Cognac : l’UE et la Chine s’affrontent au sujet des mesures antidumping prises par Pékin
La Chine a imposé ce 8 octobre des mesures antidumping temporaires sur le cognac européen importé, mais la Commission européenne a l’intention de contester cette décision devant l’Organisation mondiale du commerce (OMC).
La Chine a imposé ce mardi 8 octobre des mesures antidumping temporaires sur le cognac européen importé, mais la Commission européenne a l’intention de contester cette décision devant l’Organisation mondiale du commerce (OMC).
Contrairement à ce qu’elle avait initialement annoncé, la Chine va finalement imposer des mesures antidumping temporaires sur le brandy (cognac essentiellement) importé de l’Union européenne.
« À partir du 11 octobre 2024, les opérateurs importateurs devront […] fournir la marge correspondante aux douanes de la République populaire de Chine », a annoncé mardi le ministère chinois du Commerce dans un communiqué.
Contactée par Euractiv, la Commission européenne a annoncé son intention de « contester » cette mesure devant l’OMC.
Selon les règles de l’OMC, des mesures antidumping peuvent être prises si, à l’issue d’une enquête, il s’avère que le dumping cause un préjudice aux industries nationales.
« Nous pensons que ces mesures sont infondées et nous sommes déterminés à défendre l’industrie européenne contre l’utilisation abusive d’instruments de défense commerciale », a confié à Euractiv Olof Gill, porte-parole de la Commission européenne pour le commerce et l’agriculture.
La Chine riposte
Le conflit commercial Chine-UE a commencé lorsque Pékin a lancé une enquête antidumping sur les importations de spiritueux européens le 5 janvier, quelques mois après que Bruxelles a commencé à examiner les subventions chinoises accordées aux véhicules électriques.

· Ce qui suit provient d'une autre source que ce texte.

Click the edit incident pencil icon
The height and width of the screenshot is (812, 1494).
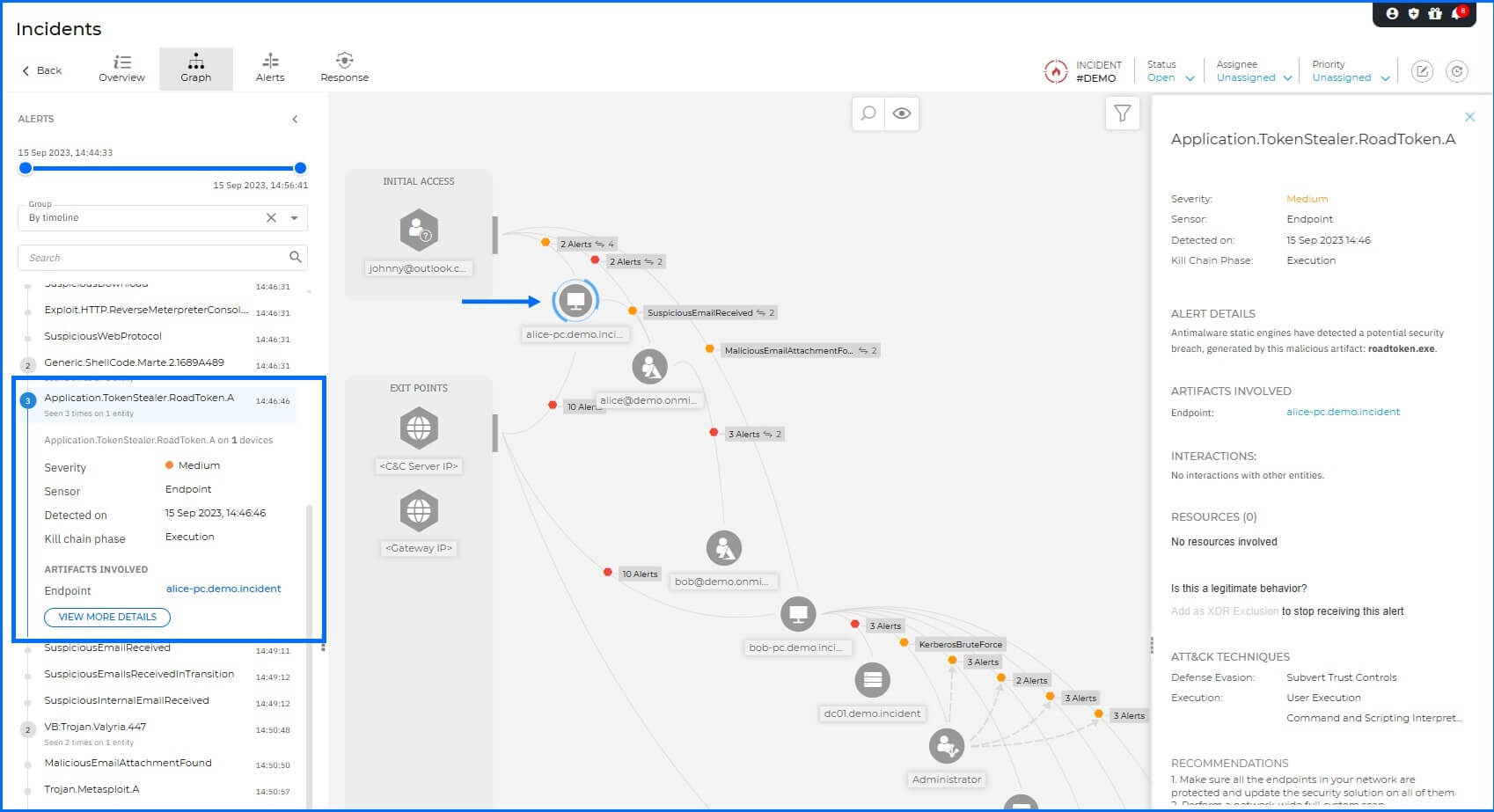click(1423, 71)

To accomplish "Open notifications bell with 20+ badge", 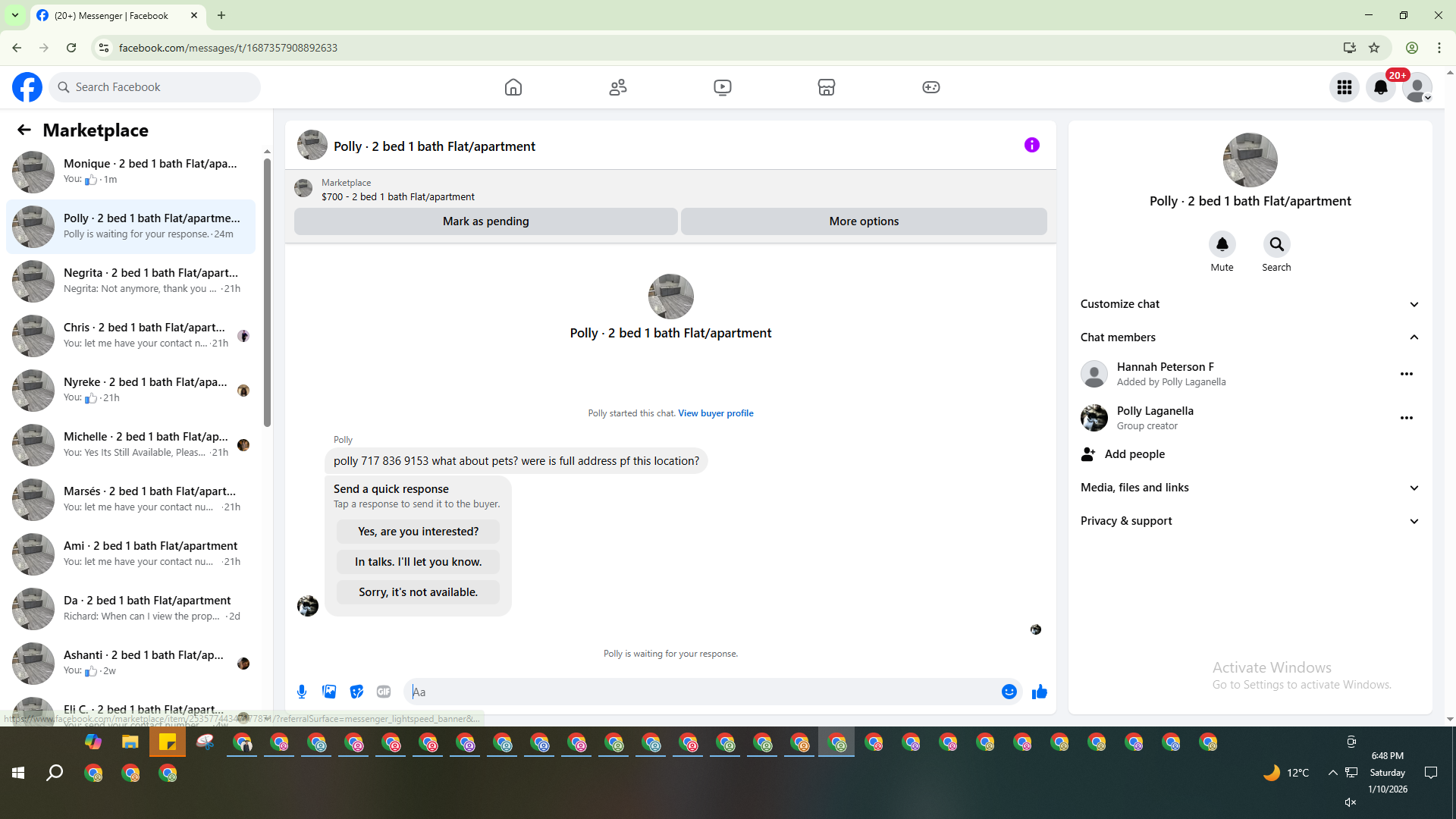I will [x=1380, y=87].
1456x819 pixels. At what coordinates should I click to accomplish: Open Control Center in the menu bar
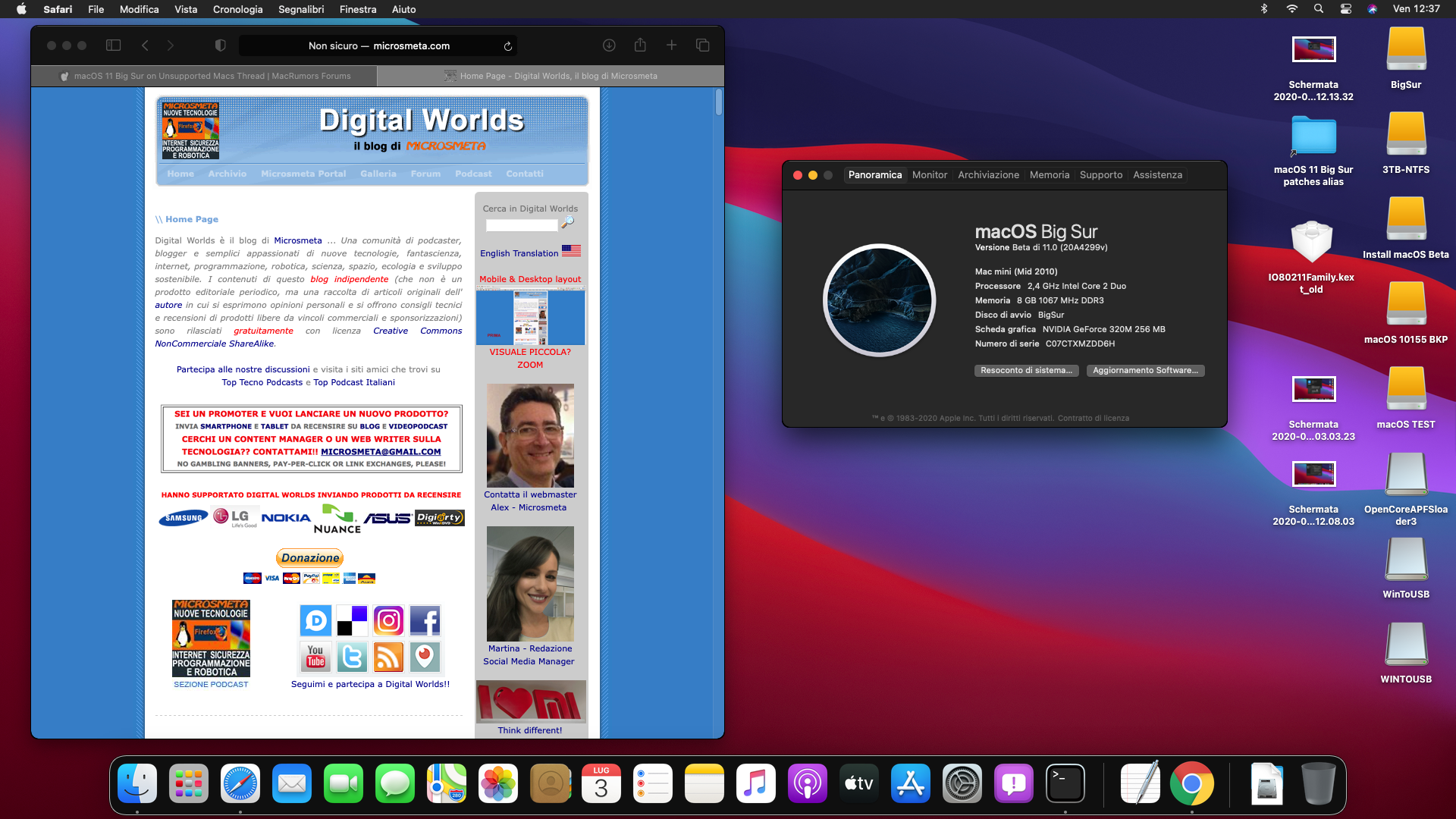click(1345, 9)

Fin août, Pékin a reconnu l’existence d’un dumping pouvant entraîner « la menace d’un préjudice substantiel pour l’industrie chinoise du brandy ». Elle n’a toutefois pas souhaité imposer de mesures antidumping.
Mais suite à la décision des États membres de l’UE, le 4 octobre dernier, de voter en faveur de l’imposition de droits de douane supplémentaires définitifs sur les voitures électriques fabriquées en Chine — allant jusqu’à 35,3 % pour les constructeurs automobiles chinois — la riposte du géant asiatique n’a pas tardé.

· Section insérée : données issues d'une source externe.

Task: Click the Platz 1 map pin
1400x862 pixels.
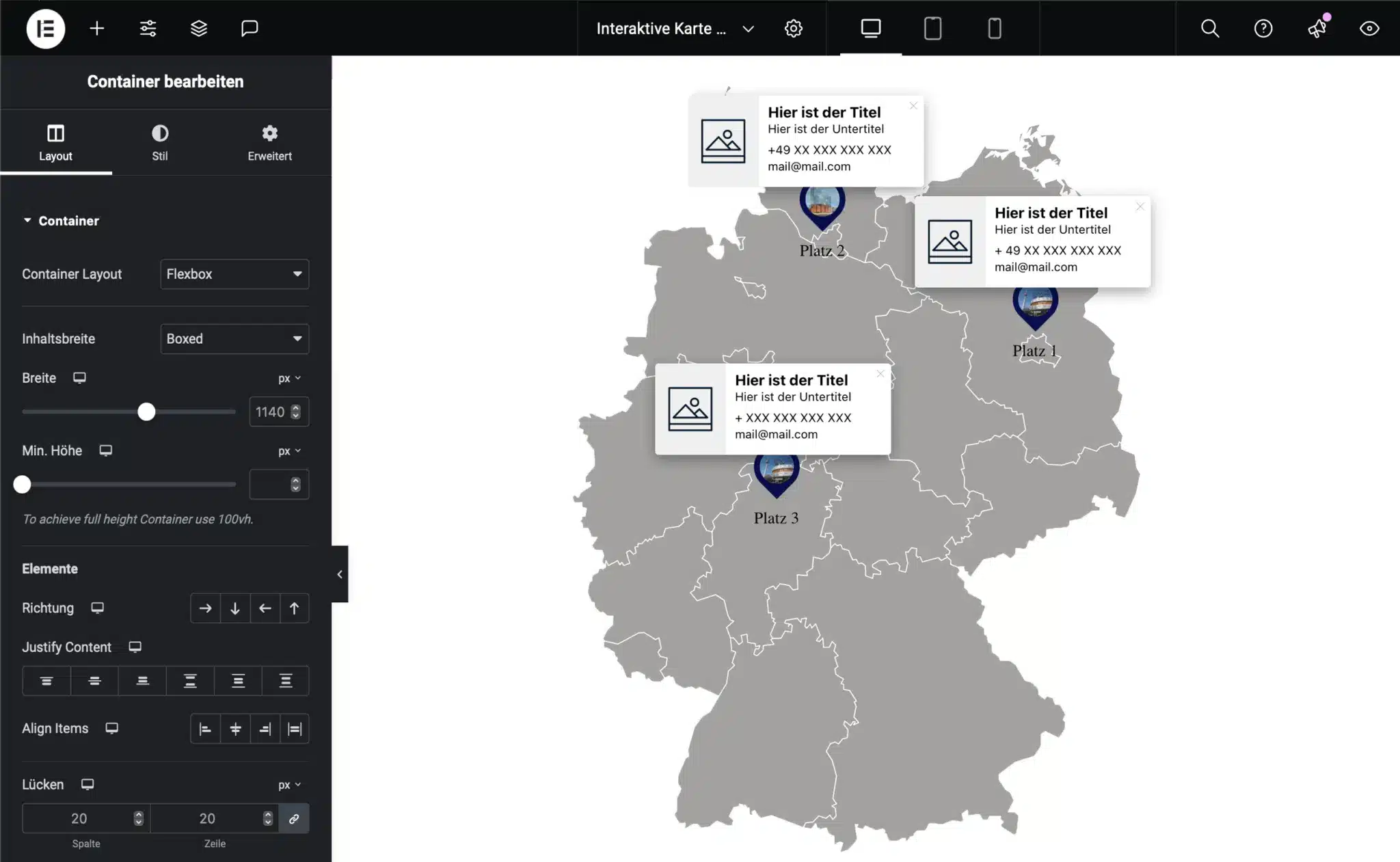Action: (1035, 306)
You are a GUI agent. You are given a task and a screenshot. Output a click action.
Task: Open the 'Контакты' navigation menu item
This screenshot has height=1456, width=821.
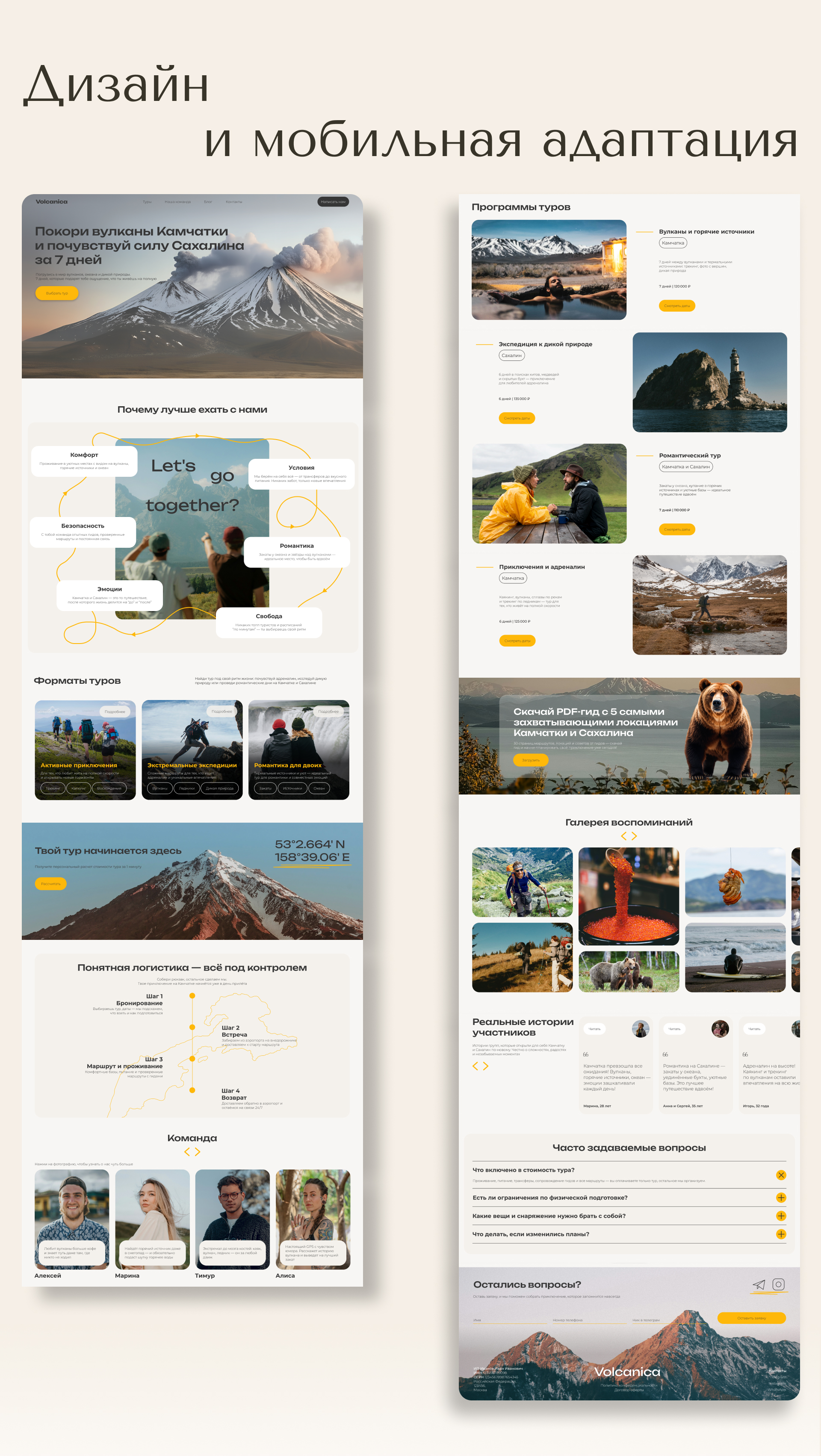(x=234, y=202)
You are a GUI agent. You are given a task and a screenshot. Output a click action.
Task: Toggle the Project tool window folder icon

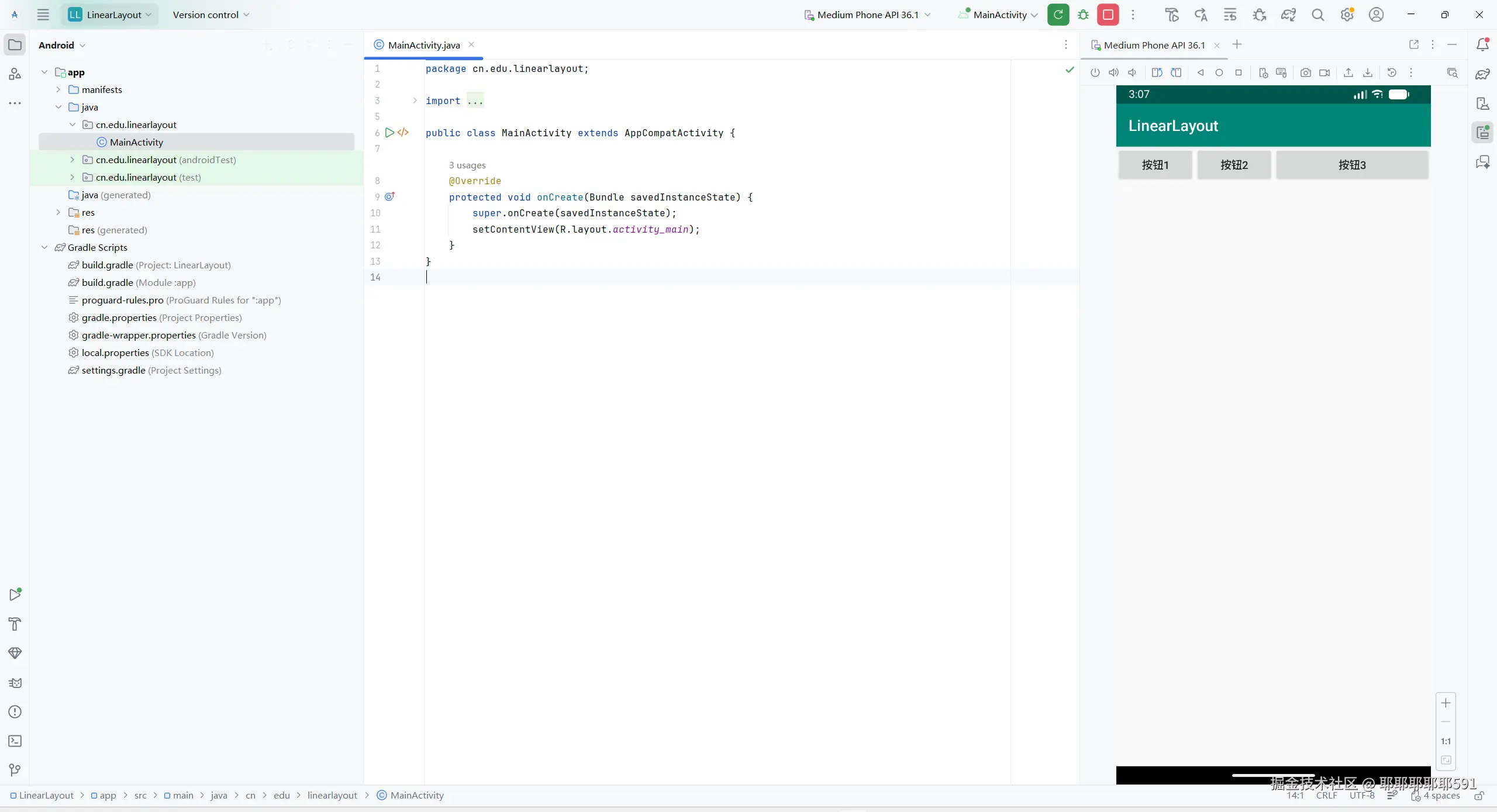click(15, 45)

En vertu de la mesure prise par la Chine, les entreprises européennes — principalement françaises — devront payer des droits de douane allant de 34,8 % à 39 %, selon les entreprises, mais sur une base « temporaire » et un « dépôt de garantie ».
Le ministère n’en dit pas plus sur la manière dont ces droits seront ensuite remboursés à la soixantaine d’entreprises concernées.
En valeur, les exportations vers la Chine représentent 90 % des exportations européennes directes de spiritueux à base de vin et de marc.
Le secteur appelle à la négociation
Côté français, les producteurs français de cognac exportent 25 % de leur production vers la Chine.
Le Bureau national interprofessionnel du Cognac (BNIC) a indiqué à Euractiv que l’annonce chinoise « est un nouveau signal envoyé par la Chine en réponse directe au vote européen du 4 octobre ».
Dans un communiqué de presse, le secteur européen des spiritueux, spiritsEUROPE, dément formellement l’existence d’un quelconque dumping, pointant du doigt « un conflit commercial plus large » entre Bruxelles et Pékin.
Cette décision s’inscrit dans le cadre d’une guerre commerciale qui va au-delà de l’industrie du vin. La Chine a également lancé deux enquêtes antidumping sur les exportations européennes de produits laitiers et de viande de porc.
« Cette nouvelle mesure a un impact extrêmement négatif sur les exportateurs de spiritueux à base de vin et de marc de l’UE vers la Chine, une destination d’exportation majeure », poursuit l’organisme.
Alors que les représentants de la filière française du cognac demandent aux autorités « à mettre fin à cette escalade », spiritsEUROPE « appelle la Commission européenne à redoubler d’efforts pour trouver d’urgence une solution négociée avec ses homologues chinois ».